By Megha Satyanarayana - Freep

Visitors to the Grand Haven area may see something odd peeking back at them from the water -- shipwrecks now more visible because lake and river levels have fallen to historic lows.

"You can just walk out among them," said Craig Rich of the Michigan Shipwreck Research Association in Holland. "They are actually sticking out of the water."

Rich said that since January, the association has found five ships and boats previously under several feet of water in the Grand Haven area.

They are among hundreds, or maybe thousands, of cargo boats lost to Lake Michigan since shipping began in the Great Lakes.

It's a rare occurrence, Grand Haven harbormaster Jeff Hawke said, and for the time being, the ships that have surfaced will stay put, since they don't pose a hazard to navigation.

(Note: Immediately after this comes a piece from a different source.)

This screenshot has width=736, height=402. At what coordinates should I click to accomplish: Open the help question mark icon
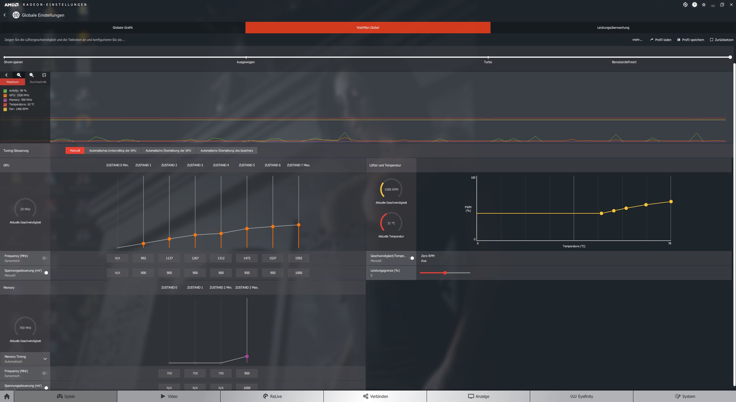coord(694,5)
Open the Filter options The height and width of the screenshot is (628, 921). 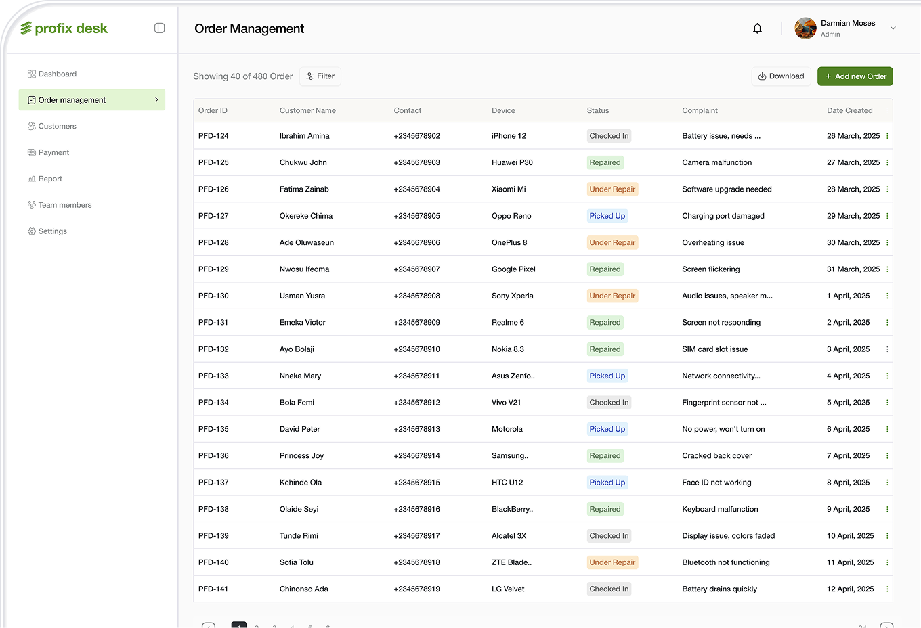(320, 76)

He said his team started seeing old ships at the end of 2012, about the time water levels hit record lows in the Lake Michigan-Huron system.

Two of the ships have storied histories, Rich said, including a former life on the Detroit River.

Just off the north edge of Harbor Island in Grand Haven sits the remains of the Aurora, built in 1887 in Cleveland. Rich said the boat was 300 feet long -- nearly the size of a football field -- and about 40 feet wide.

Before finding its way to Grand Haven, the Aurora traveled the Detroit River, where, in 1898, it burned to the water line. After being rebuilt, Rich said, the boat carried salt.